For example, signed number 10010, the highest bit is 1, indicating that the binary number is negative. (Pay attention to the following anti-code, of course)

• From the previous above you can know that a signed binary number, at least two bits, one of which is the sign bit.

② signed binary number has three kinds of expression: the original code, anti-code, and complement (the decimal and the like also have the complement of the same, here only records and binary related).

③ Source code : The highest bit is the sign bit, except the highest bit binary number, which represents the absolute value of the binary value.

For example, the original code 100110, the highest bit is 1, negative, the remaining is 00110, the value is 6, then the original code represents the size of the value is-6.

• In general, when it comes to a signed number, it is generally referred to as the original code.

• 0 of the original code, can be expressed as +0 and-0, that is, 1 ... 0,0..0, so there are two forms of expression.

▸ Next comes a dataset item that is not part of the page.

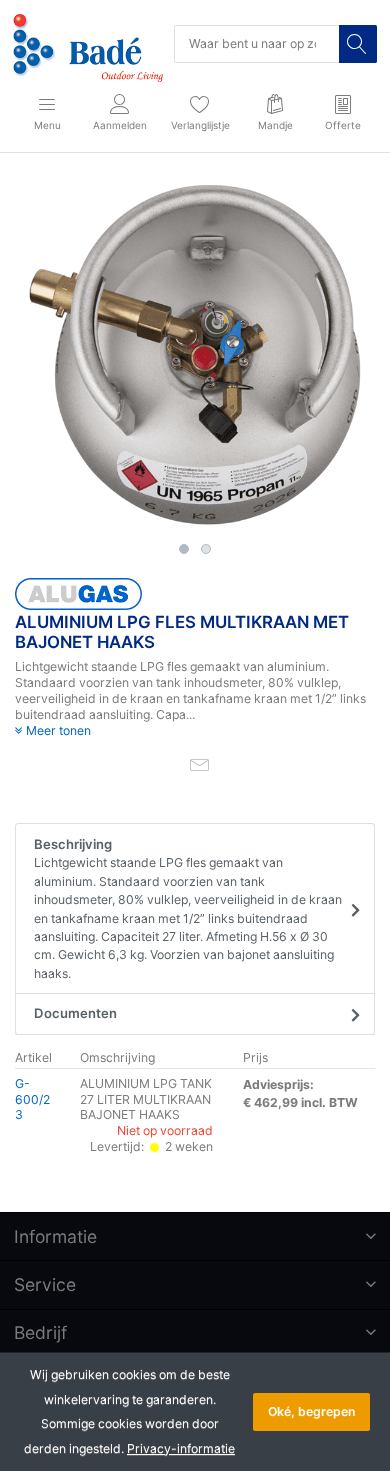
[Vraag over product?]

The • N-bit source represents a range of:-(2^ (n-1)-1) ~+ (2^ (n-1)-1), or 1 ... 1~0...1

④ Anti- code: The anti-code can be derived from the original code, the original code of every bit to get the corresponding anti-code.

For example, a signed number of the original code is 10011, then this signed number of the inverse code is 01100.

• Anti-code in the application is not much, perhaps I have not learned it, not in detail in this, later used to detail the record it.

⑤ complement: The application of the complement is widespread, the computer's internal operation is to use the complement.

The complement can also be obtained from the original code:

For positive numbers: complement is the complement;

For negative numbers: the symbol bit of the original code is unchanged, the remaining bits are reversed, and the whole plus one gets the complement.

For example: The original binary code is 10010, the sign bit 1 is unchanged, the remaining 0010, the inverse 1101; integration is 11101, plus one gets 11110. That is, the original code is 10010 of the complement of 11110.

• Complement 0, assuming that there are 4 bits, then for 0, the original code is 1000, take the inverse plus one, get 0000 (assuming a bit width fixed); For +0, the complement is 0000, so the complement of 0 has only one form of expression.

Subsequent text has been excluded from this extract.